To sum up: the form and content of the story and line up with what and how we can know. How abstract forces transfer to material reality in a form reminiscent of real-world mythological accounts. It looks like this.



















The largest part of the book is the Quenta Silmarillion - the main story that comes to mind when people mention The Silmarillion. It is much to long to analyze the way we did with the earlier parts, but there are some important themes to consider.

First, the narrative mode changes again - the Quenta Silmarillion reads more like epic history in prose rather than conventional novel, Biblical language or compendium account. But unlike the Ainulindalë or Valaquenta, the tone also changes over the course of the piece.



Murgen, Destruction of Illuin

We start with an extension of the theme of the Valaquenta - Melkor and the Valar battling over the shape of the world. The same mythic blend of narrative character-gods and natural forces that visualizes the link between physical and metaphysical. The Band calls this vertical logos and conceptualized it graphically. Tolkien saw the same thing and expressed it through narrative. Our way is easier to see at a glance, but his way adds the dimension of time. Narratives set the concept in motion. 









Helge C. Balzer, Turin and Glaurung

As the Quenta Silmarillion unfolds, the tone changes into something closer to epic history in prose form. Mixed media, to be more accurate, because Tolkien was a fine poet and adds lyrics and verse to his stories. But more "realistic" in the sense of easier to visualize in real material terms. 

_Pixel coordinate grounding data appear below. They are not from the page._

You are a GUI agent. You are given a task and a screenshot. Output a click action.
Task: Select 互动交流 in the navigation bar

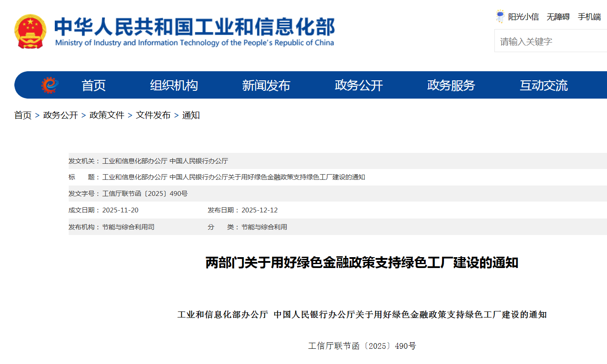(x=544, y=86)
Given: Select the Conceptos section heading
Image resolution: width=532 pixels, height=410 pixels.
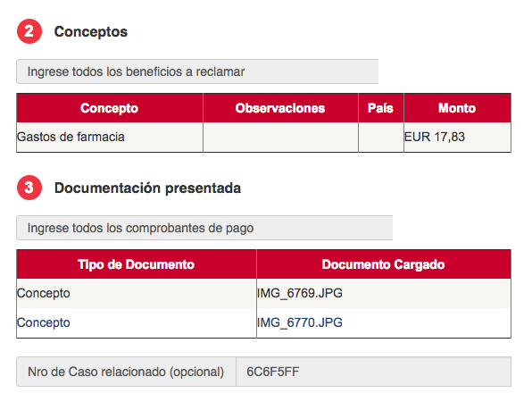Looking at the screenshot, I should pos(91,31).
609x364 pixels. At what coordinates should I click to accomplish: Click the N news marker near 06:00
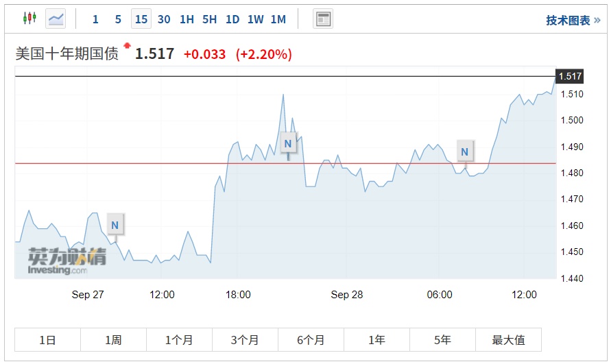[465, 151]
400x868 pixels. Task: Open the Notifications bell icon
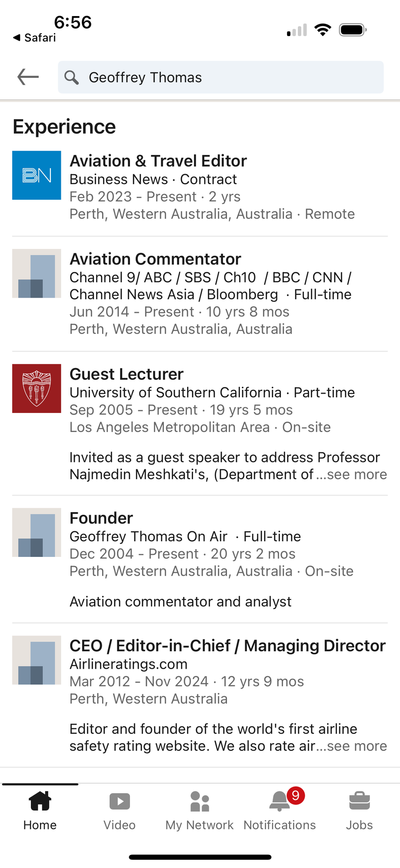tap(280, 801)
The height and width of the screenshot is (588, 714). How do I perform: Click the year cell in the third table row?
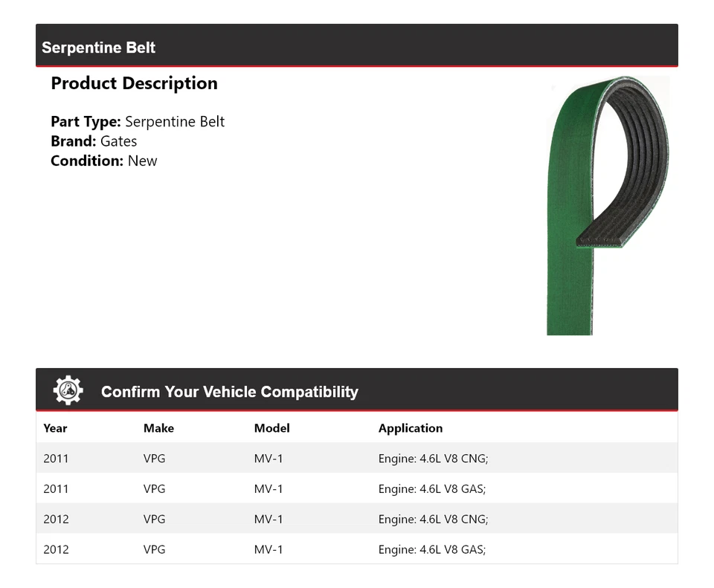point(56,519)
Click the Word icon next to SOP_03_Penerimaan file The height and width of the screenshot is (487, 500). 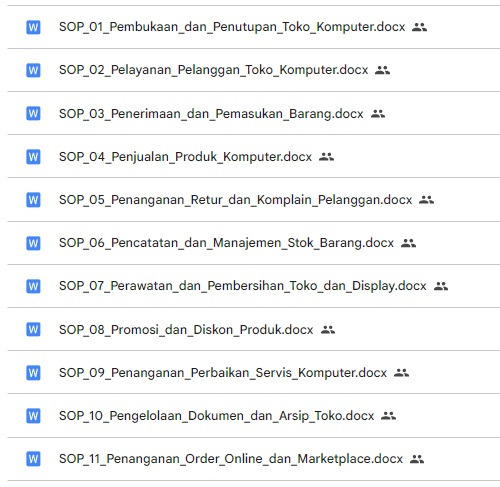33,113
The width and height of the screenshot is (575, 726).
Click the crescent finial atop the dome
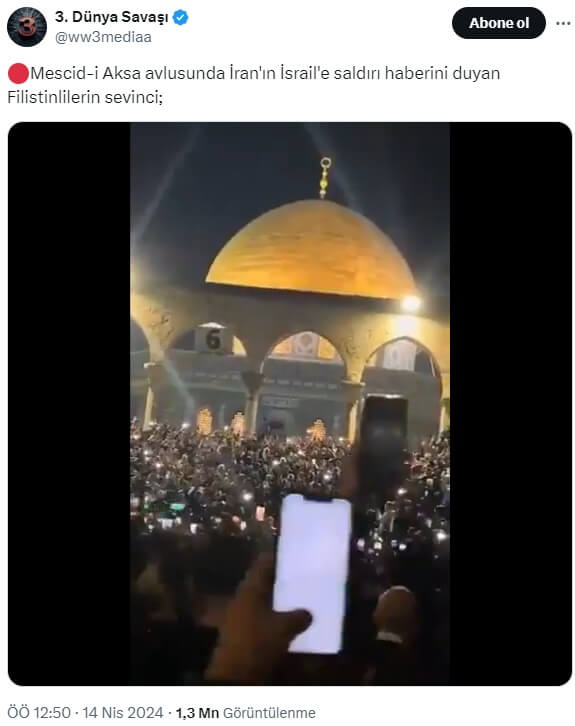click(325, 177)
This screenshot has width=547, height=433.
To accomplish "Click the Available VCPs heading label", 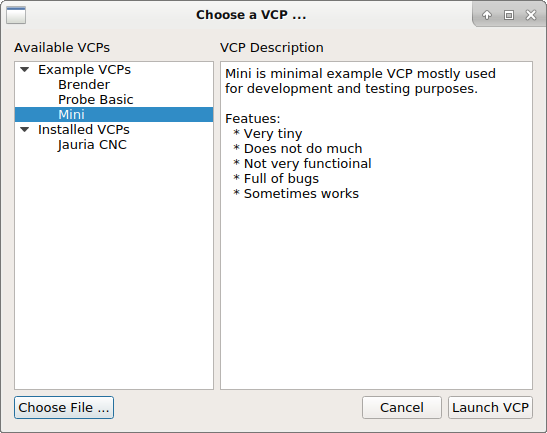I will point(62,47).
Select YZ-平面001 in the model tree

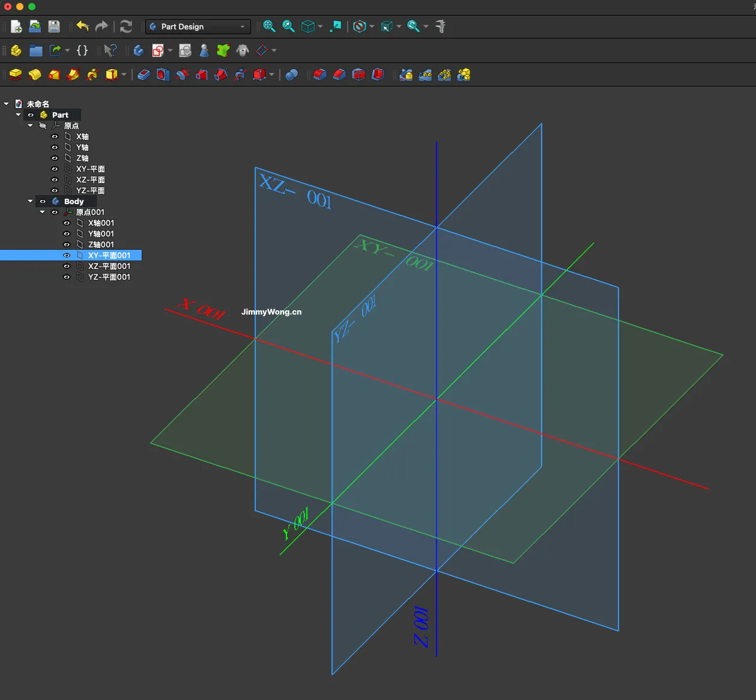click(109, 277)
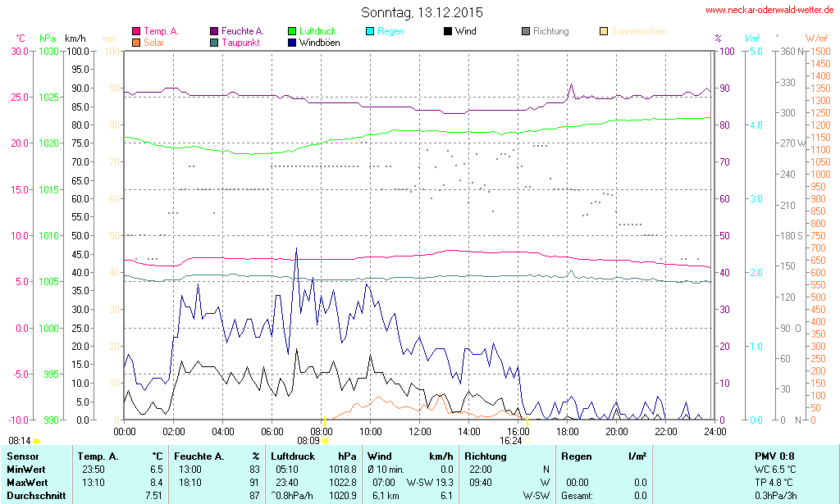This screenshot has width=840, height=504.
Task: Click the MaxWert row label
Action: [x=28, y=483]
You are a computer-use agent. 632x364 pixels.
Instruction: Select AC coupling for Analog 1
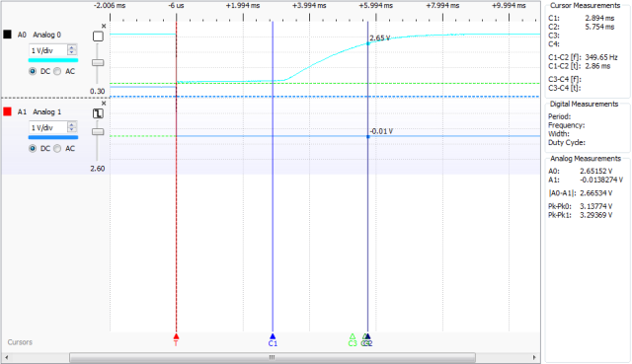(x=57, y=149)
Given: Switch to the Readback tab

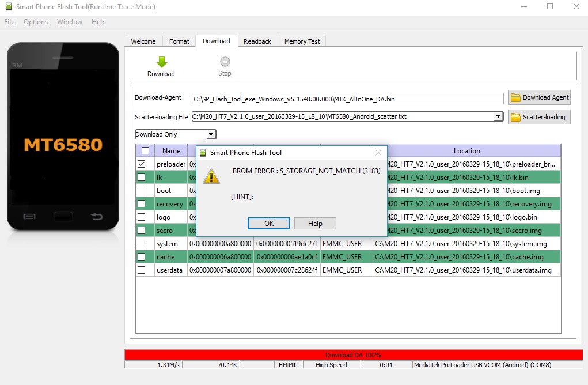Looking at the screenshot, I should (257, 41).
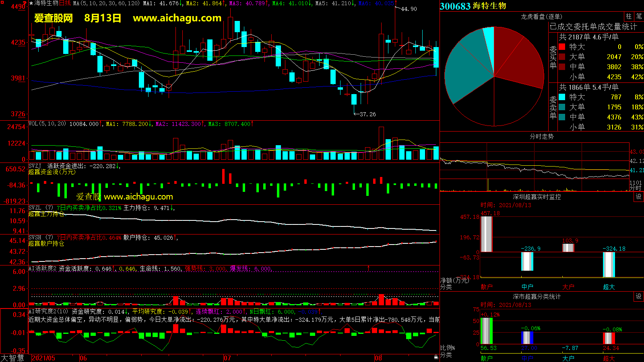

This is where Tolkien's background in medieval history and literature really shines though. He doesn't try and copy the style of a real medieval chronicle or history - that would seem a bit precious. What he does is much more profound - he structures his piece in the same way as high medieval history was put together. Medieval histories often stretched back into mythical time - combining Biblical, mythological, and historical things into a single chronology.



Brutus arrives in England and slays the giants of Albion, from MS. Harley 1808 fol. 30, British Library

The idea with the myths was that they were distorted versions of real history. Like the first king of Britain being Brutus of Troy, a descendant of the Homeric hero Aeneas, who was in turn the son of the goddess Aphrodite. 







Tolkien, like medieval history, blends the mythic and historical instead of treating them as completely separate things. The main feature of what the Band is calling epic prose, or mythic history is how the narrative starts in a dim and legendary past and becomes more prosaic as it moves closer to the present. This makes sense epistemologically because these histories were built out of older texts and accounts and these tend to be more precise and reliable the nearer they are in time. The further back you go, the more iterations and transitions the stories have gone through, and the less distinguishable they are from mythology. Internal consistency with what we can know and how we know it on the structural level.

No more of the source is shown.